Cambodia also offers lessons on sustainability. The academy was started as a public-private partnership but has now been taken over by the Cambodia tourism and hospitality industry players. “It means that they can benefit from government funding while managing it as a private sector entity,” Tami says.
In 2019 the Cambodian government estimated there were 800,000 people employed in the tourism sector and announced plans to raise this number to one million. These plans were, as elsewhere, held back by the coronavirus pandemic – Chhay Sivlin, head of the Cambodia Association of Travel Agents estimates that 3,500 locations closed due to the Covid-19 pandemic.
The reopening of the economy is warming things up again. Ninety-five thousand international tourists visited in the first two months of 2022, up 131% from the previous year, and the number continues to grow as economies elsewhere lift travel restrictions.
The World Bank estimates that the number of people living below the poverty line in Cambodia dropped by 1.9% every year between 2009 and 2019. Tourism is key to this economic transformation.

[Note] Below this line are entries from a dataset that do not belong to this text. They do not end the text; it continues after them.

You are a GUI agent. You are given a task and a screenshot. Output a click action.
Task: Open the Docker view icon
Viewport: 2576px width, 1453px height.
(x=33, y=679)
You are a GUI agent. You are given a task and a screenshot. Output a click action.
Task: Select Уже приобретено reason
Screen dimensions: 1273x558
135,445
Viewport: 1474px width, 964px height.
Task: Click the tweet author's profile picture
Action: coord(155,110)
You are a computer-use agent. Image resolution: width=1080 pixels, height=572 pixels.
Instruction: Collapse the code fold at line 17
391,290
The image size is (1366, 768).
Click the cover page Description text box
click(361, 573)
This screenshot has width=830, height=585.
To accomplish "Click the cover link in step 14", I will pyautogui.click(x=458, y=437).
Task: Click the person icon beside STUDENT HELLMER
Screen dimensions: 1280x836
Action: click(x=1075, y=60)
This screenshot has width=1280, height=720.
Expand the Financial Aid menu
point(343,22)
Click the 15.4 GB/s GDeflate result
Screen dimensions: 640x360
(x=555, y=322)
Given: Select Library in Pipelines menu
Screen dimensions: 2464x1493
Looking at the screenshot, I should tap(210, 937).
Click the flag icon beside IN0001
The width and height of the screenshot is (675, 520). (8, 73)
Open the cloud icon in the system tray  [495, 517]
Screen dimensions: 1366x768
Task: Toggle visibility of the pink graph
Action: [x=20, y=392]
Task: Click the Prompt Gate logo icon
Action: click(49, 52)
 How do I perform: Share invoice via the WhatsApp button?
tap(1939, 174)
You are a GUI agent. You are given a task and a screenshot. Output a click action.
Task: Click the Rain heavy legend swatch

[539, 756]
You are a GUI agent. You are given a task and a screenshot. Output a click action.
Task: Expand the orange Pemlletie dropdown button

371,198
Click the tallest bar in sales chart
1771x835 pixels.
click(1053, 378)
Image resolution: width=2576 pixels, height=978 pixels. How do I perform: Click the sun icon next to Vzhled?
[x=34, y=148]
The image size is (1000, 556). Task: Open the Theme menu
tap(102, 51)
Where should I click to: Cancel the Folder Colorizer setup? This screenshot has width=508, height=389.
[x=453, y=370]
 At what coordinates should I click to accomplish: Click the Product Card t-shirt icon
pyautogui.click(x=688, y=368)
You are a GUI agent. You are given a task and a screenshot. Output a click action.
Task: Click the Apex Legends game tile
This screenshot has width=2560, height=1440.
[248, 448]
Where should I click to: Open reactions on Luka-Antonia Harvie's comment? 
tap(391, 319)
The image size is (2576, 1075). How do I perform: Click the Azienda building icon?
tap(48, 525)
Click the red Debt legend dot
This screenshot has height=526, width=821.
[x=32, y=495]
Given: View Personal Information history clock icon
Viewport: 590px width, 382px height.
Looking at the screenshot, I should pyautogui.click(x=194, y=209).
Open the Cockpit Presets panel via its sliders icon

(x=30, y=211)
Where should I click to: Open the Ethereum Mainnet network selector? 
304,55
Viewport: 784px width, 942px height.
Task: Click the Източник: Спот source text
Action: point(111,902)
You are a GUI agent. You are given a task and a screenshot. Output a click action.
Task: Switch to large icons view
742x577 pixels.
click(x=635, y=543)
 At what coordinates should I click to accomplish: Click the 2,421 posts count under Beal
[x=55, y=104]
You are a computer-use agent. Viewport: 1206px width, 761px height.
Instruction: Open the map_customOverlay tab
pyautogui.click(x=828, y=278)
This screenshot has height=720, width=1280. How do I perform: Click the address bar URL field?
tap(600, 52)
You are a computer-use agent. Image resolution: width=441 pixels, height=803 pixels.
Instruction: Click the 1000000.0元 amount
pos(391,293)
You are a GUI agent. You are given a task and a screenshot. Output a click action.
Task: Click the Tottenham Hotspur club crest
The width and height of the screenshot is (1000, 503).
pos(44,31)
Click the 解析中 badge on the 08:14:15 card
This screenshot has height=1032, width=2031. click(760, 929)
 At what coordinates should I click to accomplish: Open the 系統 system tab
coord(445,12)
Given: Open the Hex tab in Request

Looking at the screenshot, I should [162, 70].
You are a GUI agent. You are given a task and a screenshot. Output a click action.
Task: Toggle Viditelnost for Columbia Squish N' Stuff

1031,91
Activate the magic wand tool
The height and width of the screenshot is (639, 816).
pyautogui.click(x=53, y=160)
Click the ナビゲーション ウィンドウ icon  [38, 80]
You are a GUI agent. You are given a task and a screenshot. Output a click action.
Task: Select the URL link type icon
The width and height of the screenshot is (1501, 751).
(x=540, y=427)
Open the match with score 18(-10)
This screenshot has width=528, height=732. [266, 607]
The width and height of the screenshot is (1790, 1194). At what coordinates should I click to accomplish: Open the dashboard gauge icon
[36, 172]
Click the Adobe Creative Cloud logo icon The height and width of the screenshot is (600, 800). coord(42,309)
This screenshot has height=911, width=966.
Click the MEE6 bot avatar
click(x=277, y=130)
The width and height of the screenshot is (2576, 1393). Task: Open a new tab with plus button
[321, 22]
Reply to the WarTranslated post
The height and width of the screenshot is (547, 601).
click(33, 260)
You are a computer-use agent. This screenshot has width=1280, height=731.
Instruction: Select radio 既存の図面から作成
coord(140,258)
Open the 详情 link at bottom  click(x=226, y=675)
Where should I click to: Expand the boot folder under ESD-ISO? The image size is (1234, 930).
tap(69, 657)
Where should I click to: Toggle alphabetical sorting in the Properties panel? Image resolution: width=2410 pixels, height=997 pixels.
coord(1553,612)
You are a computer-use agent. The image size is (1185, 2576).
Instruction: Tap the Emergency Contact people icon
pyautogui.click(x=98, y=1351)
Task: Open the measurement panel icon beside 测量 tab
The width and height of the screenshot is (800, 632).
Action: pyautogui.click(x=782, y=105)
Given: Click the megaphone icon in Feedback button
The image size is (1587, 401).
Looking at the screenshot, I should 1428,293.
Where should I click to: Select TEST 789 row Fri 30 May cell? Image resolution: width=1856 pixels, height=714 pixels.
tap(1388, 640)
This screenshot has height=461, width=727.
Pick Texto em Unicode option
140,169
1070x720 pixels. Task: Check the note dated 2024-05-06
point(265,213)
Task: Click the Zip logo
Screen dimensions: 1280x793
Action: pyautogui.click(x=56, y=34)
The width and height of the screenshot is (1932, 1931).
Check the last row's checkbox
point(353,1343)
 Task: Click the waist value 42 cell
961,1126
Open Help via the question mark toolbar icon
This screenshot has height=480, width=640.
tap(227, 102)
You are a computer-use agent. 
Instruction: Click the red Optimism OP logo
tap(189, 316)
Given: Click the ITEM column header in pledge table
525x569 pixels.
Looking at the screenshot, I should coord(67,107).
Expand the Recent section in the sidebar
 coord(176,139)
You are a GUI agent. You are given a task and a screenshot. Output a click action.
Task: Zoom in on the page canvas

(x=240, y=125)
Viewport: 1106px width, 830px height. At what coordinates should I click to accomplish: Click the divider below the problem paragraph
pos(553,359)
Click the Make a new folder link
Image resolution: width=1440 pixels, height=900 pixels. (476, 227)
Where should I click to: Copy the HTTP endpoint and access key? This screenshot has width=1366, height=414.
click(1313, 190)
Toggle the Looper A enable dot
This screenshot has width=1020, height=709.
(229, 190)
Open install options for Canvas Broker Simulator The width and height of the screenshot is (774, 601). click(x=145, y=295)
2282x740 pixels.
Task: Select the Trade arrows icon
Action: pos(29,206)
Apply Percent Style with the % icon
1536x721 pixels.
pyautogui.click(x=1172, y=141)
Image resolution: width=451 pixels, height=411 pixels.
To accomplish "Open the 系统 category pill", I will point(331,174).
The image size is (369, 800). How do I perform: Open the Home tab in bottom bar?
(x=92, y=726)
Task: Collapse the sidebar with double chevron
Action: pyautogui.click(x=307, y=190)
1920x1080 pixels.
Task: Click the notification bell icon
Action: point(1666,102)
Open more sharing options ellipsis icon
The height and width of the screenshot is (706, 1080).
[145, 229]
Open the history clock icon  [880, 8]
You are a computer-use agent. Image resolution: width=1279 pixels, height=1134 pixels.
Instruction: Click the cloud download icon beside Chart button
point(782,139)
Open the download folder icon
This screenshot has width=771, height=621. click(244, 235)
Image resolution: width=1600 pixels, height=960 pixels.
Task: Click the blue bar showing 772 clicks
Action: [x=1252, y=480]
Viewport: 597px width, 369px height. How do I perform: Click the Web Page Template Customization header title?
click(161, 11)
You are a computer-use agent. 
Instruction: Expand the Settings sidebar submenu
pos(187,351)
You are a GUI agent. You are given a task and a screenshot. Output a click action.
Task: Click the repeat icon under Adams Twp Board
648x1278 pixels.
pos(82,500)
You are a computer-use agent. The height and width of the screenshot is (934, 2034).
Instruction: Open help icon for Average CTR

One in four jobs created in Cambodia is in the tourism and hospitality industry. Initiatives like the academy that raise the skills of workers enables them to earn more money, climb above the poverty line, and raise overall standards of living.
With its temples and breathtaking scenery in Siem Reap, Angkor Wat and elsewhere, Cambodia remains a top draw and a feast for the soul for tourists. And when they sit down to dine in one of the country’s many resorts and restaurants more and more of them will be feasting out of the hands of chefs like Makara trained at the academy.